Selain pembinaan, Bima mendorong setiap kabupaten dan kota di Jawa Tengah memiliki ajang trail run yang menjadi ciri khas daerah masing-masing. Dengan kekayaan bentang alam yang dimiliki Jawa Tengah, ia menilai potensi pengembangan event trail run sangat besar.
Ia menambahkan, penyelenggaraan event trail run tidak hanya berdampak pada sektor olahraga, tetapi juga mampu menggerakkan sektor pariwisata, usaha mikro, kecil, dan menengah (UMKM), hingga meningkatkan pendapatan asli daerah (PAD). Kehadiran peserta dari berbagai daerah juga diyakini akan menghidupkan sektor penginapan, warung makan, dan berbagai usaha masyarakat setempat.

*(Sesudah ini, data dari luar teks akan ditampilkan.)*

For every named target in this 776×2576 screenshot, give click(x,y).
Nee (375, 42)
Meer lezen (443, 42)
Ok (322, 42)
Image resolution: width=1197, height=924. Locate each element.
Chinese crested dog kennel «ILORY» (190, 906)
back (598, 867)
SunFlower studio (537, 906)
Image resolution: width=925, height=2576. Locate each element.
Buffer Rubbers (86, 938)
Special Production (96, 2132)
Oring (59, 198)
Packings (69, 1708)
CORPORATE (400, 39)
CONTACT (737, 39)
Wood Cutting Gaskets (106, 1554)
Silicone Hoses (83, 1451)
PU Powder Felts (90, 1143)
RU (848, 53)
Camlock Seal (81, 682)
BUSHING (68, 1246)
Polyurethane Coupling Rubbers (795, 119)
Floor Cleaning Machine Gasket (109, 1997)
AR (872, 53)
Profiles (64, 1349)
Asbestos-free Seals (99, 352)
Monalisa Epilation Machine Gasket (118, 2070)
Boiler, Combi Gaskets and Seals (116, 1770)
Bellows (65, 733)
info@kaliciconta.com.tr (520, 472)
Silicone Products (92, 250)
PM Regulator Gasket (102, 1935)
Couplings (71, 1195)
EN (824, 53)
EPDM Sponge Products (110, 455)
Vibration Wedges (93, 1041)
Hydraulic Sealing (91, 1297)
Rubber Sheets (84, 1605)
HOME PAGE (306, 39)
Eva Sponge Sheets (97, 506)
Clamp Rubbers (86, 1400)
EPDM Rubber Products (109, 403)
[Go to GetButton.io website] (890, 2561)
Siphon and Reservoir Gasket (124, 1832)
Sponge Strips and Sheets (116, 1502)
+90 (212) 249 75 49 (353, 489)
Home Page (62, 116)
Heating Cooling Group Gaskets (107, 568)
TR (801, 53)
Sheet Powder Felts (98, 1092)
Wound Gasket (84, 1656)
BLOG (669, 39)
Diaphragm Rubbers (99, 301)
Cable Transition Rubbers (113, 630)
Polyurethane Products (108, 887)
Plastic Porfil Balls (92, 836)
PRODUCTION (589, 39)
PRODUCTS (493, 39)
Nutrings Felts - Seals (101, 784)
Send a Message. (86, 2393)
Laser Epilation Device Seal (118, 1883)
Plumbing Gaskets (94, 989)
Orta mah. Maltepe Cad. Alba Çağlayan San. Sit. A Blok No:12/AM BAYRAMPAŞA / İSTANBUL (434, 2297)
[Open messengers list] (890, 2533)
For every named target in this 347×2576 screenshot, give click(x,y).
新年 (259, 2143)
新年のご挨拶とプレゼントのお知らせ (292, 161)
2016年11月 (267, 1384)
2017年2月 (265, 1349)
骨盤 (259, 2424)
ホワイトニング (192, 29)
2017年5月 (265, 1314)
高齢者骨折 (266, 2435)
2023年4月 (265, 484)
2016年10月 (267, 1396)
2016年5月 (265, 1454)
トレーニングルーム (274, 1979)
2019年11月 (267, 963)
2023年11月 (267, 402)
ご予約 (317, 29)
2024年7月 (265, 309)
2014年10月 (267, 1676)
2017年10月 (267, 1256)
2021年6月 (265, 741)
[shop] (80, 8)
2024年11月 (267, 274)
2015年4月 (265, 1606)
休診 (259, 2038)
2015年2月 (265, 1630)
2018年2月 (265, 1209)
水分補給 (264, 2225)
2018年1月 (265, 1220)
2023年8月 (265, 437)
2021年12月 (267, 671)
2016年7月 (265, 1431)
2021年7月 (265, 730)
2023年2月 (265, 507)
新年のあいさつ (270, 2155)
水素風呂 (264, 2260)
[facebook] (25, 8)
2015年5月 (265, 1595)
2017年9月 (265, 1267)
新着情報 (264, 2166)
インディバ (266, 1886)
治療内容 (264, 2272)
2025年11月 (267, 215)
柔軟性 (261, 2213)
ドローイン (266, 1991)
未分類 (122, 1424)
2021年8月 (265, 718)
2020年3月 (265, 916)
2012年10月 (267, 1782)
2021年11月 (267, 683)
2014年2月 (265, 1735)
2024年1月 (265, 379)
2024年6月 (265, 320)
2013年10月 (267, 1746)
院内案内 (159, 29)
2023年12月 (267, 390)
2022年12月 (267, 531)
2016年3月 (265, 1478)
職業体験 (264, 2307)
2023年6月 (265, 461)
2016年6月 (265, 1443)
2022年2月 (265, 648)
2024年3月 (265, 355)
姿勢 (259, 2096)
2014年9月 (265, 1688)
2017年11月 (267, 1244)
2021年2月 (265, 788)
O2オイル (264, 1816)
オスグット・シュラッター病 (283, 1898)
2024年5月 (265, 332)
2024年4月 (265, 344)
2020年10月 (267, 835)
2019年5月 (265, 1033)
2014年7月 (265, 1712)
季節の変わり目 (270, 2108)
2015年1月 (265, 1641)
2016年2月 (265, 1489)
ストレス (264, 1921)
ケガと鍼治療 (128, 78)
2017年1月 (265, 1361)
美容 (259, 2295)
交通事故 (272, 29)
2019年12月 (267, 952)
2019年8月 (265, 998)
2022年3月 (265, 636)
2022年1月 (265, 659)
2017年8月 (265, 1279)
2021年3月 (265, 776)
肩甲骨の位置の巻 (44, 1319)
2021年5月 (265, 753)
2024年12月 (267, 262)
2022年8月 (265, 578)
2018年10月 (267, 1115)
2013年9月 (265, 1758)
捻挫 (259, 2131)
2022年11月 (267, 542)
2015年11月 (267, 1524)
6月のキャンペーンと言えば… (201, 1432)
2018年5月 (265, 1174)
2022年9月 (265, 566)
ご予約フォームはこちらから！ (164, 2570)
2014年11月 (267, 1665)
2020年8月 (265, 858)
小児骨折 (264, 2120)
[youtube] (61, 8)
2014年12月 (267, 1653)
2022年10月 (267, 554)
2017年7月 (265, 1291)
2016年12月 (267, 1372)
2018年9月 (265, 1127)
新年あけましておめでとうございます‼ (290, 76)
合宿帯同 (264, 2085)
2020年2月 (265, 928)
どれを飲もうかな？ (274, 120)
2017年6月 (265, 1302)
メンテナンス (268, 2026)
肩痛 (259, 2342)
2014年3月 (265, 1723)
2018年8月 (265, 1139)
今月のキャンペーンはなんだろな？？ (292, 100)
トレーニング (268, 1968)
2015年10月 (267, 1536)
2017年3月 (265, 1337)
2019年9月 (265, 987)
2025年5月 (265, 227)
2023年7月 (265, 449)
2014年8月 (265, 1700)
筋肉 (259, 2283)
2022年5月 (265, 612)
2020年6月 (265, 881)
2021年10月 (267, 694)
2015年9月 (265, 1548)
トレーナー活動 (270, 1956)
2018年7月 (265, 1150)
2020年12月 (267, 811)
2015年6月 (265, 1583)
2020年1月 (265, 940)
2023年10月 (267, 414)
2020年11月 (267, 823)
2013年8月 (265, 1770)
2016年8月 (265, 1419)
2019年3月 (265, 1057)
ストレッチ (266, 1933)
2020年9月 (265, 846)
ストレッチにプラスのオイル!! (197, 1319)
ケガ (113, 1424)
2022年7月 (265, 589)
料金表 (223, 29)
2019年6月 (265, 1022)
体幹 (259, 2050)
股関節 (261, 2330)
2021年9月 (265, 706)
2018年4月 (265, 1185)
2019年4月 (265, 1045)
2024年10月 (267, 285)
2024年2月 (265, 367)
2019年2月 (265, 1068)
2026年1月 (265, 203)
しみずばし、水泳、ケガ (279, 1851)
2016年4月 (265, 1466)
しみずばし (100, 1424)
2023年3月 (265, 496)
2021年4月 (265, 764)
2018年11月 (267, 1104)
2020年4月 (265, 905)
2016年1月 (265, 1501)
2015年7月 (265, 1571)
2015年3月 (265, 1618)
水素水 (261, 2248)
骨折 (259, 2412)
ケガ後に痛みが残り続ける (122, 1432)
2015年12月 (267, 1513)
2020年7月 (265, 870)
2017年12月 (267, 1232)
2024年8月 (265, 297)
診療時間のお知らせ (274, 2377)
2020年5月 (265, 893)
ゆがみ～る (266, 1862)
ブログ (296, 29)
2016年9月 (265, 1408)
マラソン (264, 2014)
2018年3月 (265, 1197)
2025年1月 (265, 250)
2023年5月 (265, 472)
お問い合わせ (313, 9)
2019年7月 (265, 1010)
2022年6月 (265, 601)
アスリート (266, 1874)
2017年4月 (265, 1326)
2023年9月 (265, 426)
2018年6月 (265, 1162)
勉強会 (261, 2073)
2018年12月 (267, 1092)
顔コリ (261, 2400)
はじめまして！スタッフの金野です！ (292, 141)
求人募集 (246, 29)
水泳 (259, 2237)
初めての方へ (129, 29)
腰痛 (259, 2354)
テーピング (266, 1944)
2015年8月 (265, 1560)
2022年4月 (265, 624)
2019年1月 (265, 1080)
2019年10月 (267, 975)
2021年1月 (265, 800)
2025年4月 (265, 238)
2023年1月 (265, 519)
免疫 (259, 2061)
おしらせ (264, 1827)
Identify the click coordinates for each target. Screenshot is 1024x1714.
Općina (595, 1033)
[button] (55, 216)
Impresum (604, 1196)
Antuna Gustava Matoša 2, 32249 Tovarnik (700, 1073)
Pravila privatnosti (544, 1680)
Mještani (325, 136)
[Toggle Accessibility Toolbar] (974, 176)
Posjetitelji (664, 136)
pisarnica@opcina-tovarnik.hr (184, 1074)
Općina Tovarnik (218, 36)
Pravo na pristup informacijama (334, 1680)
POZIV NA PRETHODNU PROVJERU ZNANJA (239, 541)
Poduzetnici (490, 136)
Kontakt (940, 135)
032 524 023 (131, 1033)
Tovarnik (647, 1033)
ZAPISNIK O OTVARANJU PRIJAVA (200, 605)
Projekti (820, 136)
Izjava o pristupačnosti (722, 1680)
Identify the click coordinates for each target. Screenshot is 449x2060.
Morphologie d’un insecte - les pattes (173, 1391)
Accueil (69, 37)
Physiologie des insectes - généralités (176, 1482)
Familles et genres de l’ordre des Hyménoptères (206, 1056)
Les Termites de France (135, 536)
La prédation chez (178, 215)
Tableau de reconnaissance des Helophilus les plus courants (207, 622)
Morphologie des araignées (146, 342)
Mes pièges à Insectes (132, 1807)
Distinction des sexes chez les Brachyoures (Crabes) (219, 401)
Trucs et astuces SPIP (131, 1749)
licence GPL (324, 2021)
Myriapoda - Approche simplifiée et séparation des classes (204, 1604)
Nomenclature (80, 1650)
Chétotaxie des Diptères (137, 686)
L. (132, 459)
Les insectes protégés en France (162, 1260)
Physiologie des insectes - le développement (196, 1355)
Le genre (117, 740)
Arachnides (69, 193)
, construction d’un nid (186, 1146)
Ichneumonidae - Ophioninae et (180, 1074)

Selain itu, Bima juga mengingatkan pentingnya membangun sinergi dengan berbagai pemangku kepentingan, termasuk KONI, Komite Olahraga Masyarakat Indonesia (KORMI), pemerintah daerah (Pemda), serta komunitas olahraga lainnya. Menurutnya, kolaborasi tersebut diperlukan untuk memperkuat ekosistem olahraga trail run sekaligus mempersiapkan atlet menghadapi berbagai kejuaraan nasional.